H.R.1913 - Local Law Enforcement Hate Crimes Prevention Act of 2009

To provide Federal assistance to States, local jurisdictions, and Indian tribes to prosecute hate crimes, and for other purposes. view all titles (4)

All Bill Titles

  • Official: To provide Federal assistance to States, local jurisdictions, and Indian tribes to prosecute hate crimes, and for other purposes. as introduced.
  • Short: Local Law Enforcement Hate Crimes Prevention Act of 2009 as introduced.
  • Short: Local Law Enforcement Hate Crimes Prevention Act of 2009 as reported to house.
  • Short: Local Law Enforcement Hate Crimes Prevention Act of 2009 as passed house.

Comments Feed

Displaying 1-30 of 205 total comments.

txlwyr 04/13/2009 12:23pm
in reply to fulmin8r Apr 13, 2009 11:56am

You’d be right if practicing their calling includes acts of violence. Moreover, it gives justifications under the commerce clause and the spending clause. There is no explicit restriction on speech of any kind. Nor does it discriminate against any religious group nor codify any religious ideal.

Read it first, dude.

GitNaware 04/15/2009 2:37pm

No explicit restrictions on speech or thought… except that it calls it a hate crime and thus assumes that the law can interpret thoughts. My whole problem is that if it is a crime – prosecute the crime and not make standards based on whether there is “real or perceived” hate involved!

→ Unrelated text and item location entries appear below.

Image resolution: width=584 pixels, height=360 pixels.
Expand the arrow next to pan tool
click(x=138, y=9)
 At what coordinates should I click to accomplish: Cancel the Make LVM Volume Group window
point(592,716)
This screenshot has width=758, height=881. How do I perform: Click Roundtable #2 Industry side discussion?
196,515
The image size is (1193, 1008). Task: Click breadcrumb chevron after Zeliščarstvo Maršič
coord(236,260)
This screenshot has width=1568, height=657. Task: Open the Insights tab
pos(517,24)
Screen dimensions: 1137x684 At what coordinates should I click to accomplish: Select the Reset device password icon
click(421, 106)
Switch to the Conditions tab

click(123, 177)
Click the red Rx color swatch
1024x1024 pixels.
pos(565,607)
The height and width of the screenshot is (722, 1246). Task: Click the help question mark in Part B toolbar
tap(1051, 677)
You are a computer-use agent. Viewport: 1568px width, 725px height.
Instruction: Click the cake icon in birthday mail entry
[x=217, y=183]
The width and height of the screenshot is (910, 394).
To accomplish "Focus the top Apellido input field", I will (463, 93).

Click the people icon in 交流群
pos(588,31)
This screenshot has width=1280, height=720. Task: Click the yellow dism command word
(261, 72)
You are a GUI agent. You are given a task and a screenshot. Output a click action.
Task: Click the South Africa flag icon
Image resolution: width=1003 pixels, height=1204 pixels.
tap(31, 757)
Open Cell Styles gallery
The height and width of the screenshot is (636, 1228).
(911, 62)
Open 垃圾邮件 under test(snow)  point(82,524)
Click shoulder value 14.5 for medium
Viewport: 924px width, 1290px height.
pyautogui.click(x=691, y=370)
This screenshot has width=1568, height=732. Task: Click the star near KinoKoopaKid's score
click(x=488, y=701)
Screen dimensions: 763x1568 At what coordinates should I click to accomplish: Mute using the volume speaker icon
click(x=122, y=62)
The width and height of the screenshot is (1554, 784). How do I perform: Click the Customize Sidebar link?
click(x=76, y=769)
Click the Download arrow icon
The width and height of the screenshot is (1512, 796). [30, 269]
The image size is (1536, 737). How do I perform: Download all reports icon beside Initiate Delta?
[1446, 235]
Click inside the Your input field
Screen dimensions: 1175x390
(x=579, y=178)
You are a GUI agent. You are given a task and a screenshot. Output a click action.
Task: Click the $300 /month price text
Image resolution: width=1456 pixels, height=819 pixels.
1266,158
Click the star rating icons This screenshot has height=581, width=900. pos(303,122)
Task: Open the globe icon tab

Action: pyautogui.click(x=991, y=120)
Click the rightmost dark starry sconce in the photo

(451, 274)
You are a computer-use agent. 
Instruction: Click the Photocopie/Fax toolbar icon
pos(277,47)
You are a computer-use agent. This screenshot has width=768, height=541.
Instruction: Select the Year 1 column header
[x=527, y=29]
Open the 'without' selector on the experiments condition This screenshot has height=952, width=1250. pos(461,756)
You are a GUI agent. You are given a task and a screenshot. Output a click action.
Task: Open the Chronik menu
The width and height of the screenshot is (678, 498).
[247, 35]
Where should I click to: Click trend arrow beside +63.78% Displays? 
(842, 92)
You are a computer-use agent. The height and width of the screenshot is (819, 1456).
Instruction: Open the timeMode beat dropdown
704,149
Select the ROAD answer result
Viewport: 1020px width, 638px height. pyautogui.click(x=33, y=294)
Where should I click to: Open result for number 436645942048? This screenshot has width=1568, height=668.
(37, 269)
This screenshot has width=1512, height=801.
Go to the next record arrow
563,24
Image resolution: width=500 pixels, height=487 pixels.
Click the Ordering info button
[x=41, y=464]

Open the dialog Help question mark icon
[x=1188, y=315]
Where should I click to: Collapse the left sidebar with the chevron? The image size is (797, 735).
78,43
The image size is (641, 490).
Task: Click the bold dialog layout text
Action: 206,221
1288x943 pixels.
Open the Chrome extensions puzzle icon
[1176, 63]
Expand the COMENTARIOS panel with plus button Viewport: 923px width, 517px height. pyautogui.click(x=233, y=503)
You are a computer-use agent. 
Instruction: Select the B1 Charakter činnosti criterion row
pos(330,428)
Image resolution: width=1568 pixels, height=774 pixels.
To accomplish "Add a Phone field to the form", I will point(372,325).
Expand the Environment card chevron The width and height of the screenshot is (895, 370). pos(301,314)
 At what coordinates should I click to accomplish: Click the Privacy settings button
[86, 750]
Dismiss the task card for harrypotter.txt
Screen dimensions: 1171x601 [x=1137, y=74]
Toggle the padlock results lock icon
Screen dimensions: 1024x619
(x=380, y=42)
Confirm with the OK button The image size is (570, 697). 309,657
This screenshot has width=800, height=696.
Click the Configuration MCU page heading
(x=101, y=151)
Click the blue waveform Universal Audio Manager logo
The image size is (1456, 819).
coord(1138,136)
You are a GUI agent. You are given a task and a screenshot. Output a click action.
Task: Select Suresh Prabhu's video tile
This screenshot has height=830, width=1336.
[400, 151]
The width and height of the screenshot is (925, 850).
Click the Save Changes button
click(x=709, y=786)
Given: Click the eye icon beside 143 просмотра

prodriver8108 04/26/2009 9:15pm
in reply to kjschultz99 Apr 19, 2009 7:05pm

I tend to agree. Why are we wasting are tax dollars over another bill when there seems to be enough laws to handle those that actually commit a crime. I don’t agree with what everyone else says and I’m sure they don’t agree with what I say. Does that mean we should be allowed to say it at all. What are we? A bunch of pansies…mama he called be a bad word. LOL Its laughable that grown men and women are actually seriously considering this in Congress.

dcs0582 04/27/2009 4:52pm

So consider the following:

1. A drunken crowd of openly homosexual males exit a bar and see me walking alone down the street.

2. Feeling empowered by their number and inebriation, they hurl hateful names like “breeder” and “hetero scum” at me.

3. Without provocation, they then proceed to chase me down and beat me up.

4. This is all observed and reported to local police by a number of disinterested bystanders.

Does that then mean that my local law enforcement agency can seek assistance to investigate and prosecute this hate crime under HR 1913? If not, then this bill is crap and not at all what the authors would have you to believe it is.

I’m all for live and let live as well as equal rights under the law. Having legislation protect a specific class? Not so much …

Freshmanwave 04/23/2009 4:50pm

This act, as I read it, only covers acts of violence, so there is no “freedom of speech restrained” issue.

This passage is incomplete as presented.